Feature | Apache Kafka | Apache Hudi |
---|---|---|
Message Queue | Yes | No |
Storage Layer | No | Yes |
Real-Time Ingestion | Yes (Producer/Consumer) | Yes (Streaming & Batch Writes) |
Incremental Queries | No | Yes |
Upserts/Deletes | No | Yes |
Integration with Hive/Spark | Limited | Native |
Together, Kafka and Hudi allow:
- Real-time data ingestion
- ACID-compliant writes to data lake
- Near real-time analytical query support
Architecture Overview
[Kafka Producers] → [Kafka Topic] → [Hudi Streamer or Spark Job] → [Hudi Table in HDFS/S3] → [Query Engines: Presto, Hive, Spark]
You can use:
- Hudi DeltaStreamer for low-code ingestion
- Custom Spark Streaming jobs for full flexibility
Setting Up Apache Hudi with Kafka
1. Kafka Topic with Streaming Data
Use Kafka Connect or your application to produce JSON/Avro/Parquet messages to a Kafka topic:
kafka-topics.sh --create --topic hudi-events --bootstrap-server localhost:9092 --partitions 3
2. Configure DeltaStreamer
DeltaStreamer reads from Kafka and writes to Hudi tables using checkpointed streaming.
Example config:
hoodie.deltastreamer.source.class=org.apache.hudi.utilities.sources.JsonKafkaSource
hoodie.deltastreamer.source.kafka.topic=hudi-events
hoodie.deltastreamer.source.kafka.bootstrap.servers=localhost:9092
hoodie.deltastreamer.target.base.path=hdfs:///datalake/hudi/events
hoodie.deltastreamer.target.table.name=hudi_events
hoodie.datasource.write.recordkey.field=id
hoodie.datasource.write.precombine.field=ts
hoodie.datasource.write.table.type=MERGE_ON_READ
Run DeltaStreamer:
spark-submit \
--class org.apache.hudi.utilities.deltastreamer.HoodieDeltaStreamer \
hudi-utilities-bundle.jar \
--props kafka-source.properties \
--continuous
Write Modes: COPY_ON_WRITE vs MERGE_ON_READ
Mode | Characteristics |
---|---|
COPY_ON_WRITE | Fast reads, slower writes, data stored in Parquet |
MERGE_ON_READ | Faster writes, supports incremental queries |
Use MERGE_ON_READ for real-time data with upserts. Choose COPY_ON_WRITE if you prioritize query speed.

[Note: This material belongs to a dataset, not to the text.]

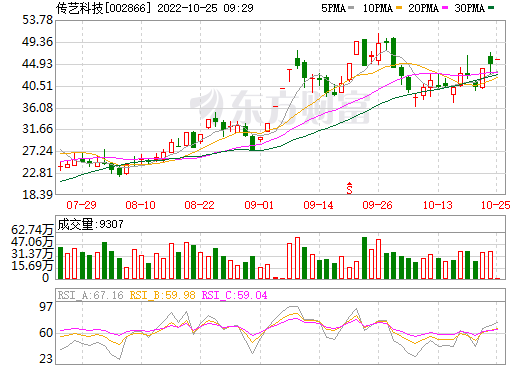Click the 53.78 price axis label
Screen dimensions: 520x365
point(37,20)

Querying Hudi Data in Hive/Spark
Register the table in Hive Metastore:
CREATE EXTERNAL TABLE hudi_events (
id STRING,
event_type STRING,
ts TIMESTAMP
)
STORED AS PARQUET
LOCATION 'hdfs:///datalake/hudi/events';
Query in Spark:
df = spark.read.format("hudi").load("hdfs:///datalake/hudi/events")
df.createOrReplaceTempView("events")
spark.sql("SELECT * FROM events WHERE ts > current_timestamp() - interval 10 minutes").show()
Enabling Incremental Queries
Hudi allows incremental reads based on commit time:
incremental_df = spark.read.format("hudi") \
.option("hoodie.datasource.query.type", "incremental") \
.option("hoodie.datasource.read.begin.instanttime", "20240411000000") \
.load("hdfs:///datalake/hudi/events")
This allows consuming only new records since last checkpoint — perfect for downstream pipelines.
Error Handling and Checkpointing
DeltaStreamer and Spark can checkpoint offsets in HDFS:
- Prevents message loss
- Ensures at-least-once delivery
- Supports restart on failure
Always monitor checkpoint logs and store them in a persistent path.
Best Practices
- Use JSON or Avro for Kafka payloads (schema evolution supported)
- Enable Hive sync for SQL-based access
- Use partitioning on ingestion timestamp or logical key
- Set
hoodie.cleaner.policy
to manage old versions - Use
MERGE_ON_READ
with compaction for low-latency ingestion
Conclusion
Apache Hudi and Kafka together form a real-time ingestion powerhouse, giving you the flexibility of Kafka with the durability and ACID semantics of Hudi. With the right configuration, you can deliver real-time analytics, incremental ETL, and streaming lakehouse architectures without compromising performance or consistency.
This architecture empowers teams to build low-latency, reliable pipelines that deliver insights from fresh data in seconds.